The establishment of the DKC Network arose from the need to strengthen the role of social and cultural centers in the Republic of Croatia. One of the models for socio-cultural centers in Croatia is POGON – Zagreb Center for Independent Culture and Youth, which was founded in 2008, and the model of that public non-profit institution set an appropriate framework for the establishment of social- cultural centers and in other cities.

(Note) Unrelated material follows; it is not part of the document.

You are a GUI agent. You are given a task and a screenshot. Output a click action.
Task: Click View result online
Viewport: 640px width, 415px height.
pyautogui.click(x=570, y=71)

In 2020, the Clubture network organized a final conference of the project "DKC-HR: Network of Social and Cultural Centers" which was carried out as part of the call "Culture in the center – support for the development of public civil partnership in culture". In addition to the presentation of the results, it included panels on the practices of participatory management and civil-public partnership in socio-cultural centers in Croatia and the region.'

== Organizational structure ==
The founders of the DKC Network are: Art Workshop Lazareti from Dubrovnik, Forum of independent culture associations – FUNK from Koprivnica, Platform Dom mladih from Split, Platforma Hvar from Hvar, KAoperativa Union of Associations from Karlovac, Clubture as national network of associations from Zagreb.

The DKC network has an Assembly and a board of directors. The assembly is the highest governing body of the association. The management board has 5 members. The association is headed by the president. The headquarters of the association is in Zagreb, at the address Baruna Trenka 11. The President of the DKC Network is Mirela Travar from the Association of Associations Operation City.